Simon Campbell-Skelling's story

Simon Campbell-Skelling's story

Simon, an Education Outreach Officer, spent his Fellowship in Boston finding out about approaches to historical interpretation.

The Fellowship

Interpretation, in the context of museums, historic sites and nature reserves means “interpreting” the large, often complex, amounts of information about the subject in such a way that it is readily accessible to everyone. For example, the Battle of Hastings could be interpreted (or “explained” to put it another way) through a text panel, a model, a live re-enactment, an animation or whatever is thought to be most effective at reaching out to a particular audience. 

Simon’s Fellowship was inspired by the work of the American writer, journalist and philosopher Freeman Tilden who first defined the art of interpretation in a book he wrote for the US National Park Service (NPS) called Interpreting Our Heritage (1957). Today this book is still regarded as the definitive work, and for everyone studying to work in museums knowledge of its content is mandatory. 

For his Fellowship Simon spent six weeks visiting sites managed by the NPS in New England. Simon visited many sites, such as Faneuil Hall in downtown Boston, where secession from Britain was hotly debated in the 1770s, and Minute Man National Park, a country park in Massachusetts where the first battles of the War of Independence took place. As well as observing Tilden’s principles in action Simon ended up conducting a tour of revolutionary Boston for some very surprised American tourists! 

The Results

Simon’s Fellowship has allowed him to develop ever more effective means of interpreting the sites he is responsible for in West Yorkshire. A valuable lesson of his Fellowship was seeing the tremendous emphasis the NPS places on personal interaction between staff and visitors as their primary means of interpreting historic sites. Always a supporter of this approach Simon has become an even stronger advocate of this and has sought to increase its use in the organisation he currently works for. 

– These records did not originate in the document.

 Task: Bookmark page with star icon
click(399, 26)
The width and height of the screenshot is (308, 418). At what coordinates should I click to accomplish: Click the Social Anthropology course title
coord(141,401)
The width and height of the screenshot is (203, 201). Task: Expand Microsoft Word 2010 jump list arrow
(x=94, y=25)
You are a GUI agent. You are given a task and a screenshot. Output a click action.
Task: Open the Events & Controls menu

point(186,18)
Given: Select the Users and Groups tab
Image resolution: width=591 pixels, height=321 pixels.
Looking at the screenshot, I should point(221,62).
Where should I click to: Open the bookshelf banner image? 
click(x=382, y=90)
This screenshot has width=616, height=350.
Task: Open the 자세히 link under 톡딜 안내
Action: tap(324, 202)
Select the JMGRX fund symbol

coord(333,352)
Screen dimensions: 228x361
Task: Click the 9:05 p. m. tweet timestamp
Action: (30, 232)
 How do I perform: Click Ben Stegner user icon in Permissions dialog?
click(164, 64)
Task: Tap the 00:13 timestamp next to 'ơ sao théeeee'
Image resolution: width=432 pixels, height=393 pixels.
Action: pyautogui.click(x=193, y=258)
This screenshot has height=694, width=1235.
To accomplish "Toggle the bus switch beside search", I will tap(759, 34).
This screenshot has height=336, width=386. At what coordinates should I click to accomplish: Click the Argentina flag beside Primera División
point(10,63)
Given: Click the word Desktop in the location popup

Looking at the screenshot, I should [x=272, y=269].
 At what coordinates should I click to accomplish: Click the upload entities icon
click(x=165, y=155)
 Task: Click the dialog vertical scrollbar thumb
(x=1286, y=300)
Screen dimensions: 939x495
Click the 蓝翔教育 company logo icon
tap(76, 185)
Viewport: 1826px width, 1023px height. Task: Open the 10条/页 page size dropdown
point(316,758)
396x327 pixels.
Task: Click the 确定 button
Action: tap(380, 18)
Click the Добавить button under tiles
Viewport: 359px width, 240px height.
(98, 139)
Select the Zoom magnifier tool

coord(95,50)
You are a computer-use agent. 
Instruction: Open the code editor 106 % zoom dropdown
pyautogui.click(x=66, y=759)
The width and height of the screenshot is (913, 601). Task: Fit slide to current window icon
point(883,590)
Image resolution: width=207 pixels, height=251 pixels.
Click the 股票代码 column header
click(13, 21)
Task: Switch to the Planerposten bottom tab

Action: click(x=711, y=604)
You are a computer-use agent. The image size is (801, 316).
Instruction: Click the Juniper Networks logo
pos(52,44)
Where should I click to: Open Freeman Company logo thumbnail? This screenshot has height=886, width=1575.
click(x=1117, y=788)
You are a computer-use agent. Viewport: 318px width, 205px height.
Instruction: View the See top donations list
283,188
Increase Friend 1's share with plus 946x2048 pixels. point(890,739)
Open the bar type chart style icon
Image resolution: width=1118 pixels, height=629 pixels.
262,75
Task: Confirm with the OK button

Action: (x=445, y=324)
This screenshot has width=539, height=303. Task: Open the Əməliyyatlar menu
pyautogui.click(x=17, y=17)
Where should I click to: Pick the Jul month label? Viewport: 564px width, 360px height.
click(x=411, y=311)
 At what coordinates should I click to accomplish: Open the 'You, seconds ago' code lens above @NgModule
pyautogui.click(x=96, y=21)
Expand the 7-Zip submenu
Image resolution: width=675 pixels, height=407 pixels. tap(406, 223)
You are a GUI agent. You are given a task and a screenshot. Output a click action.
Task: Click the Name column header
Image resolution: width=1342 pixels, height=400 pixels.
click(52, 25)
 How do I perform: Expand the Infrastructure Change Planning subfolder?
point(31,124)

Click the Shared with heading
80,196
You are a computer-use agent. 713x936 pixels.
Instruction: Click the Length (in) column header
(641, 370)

The experience of studying the way the NPS interpreted conflict, revolution and the abolitionist movement, combined with Simon's existing experience in this area of interpretation, has led to some new and interesting projects. He has established and co-coordinated a steering group from members of Kirklees' Black community to direct the annual Black History Month commemorations; he works with the Bosnian community in Kirklees and the charity Remembering Srebrenica to run the annual commemorations of the 1995 genocide; and most recently, he has developed a project to encourage greater youth participation in local democracy.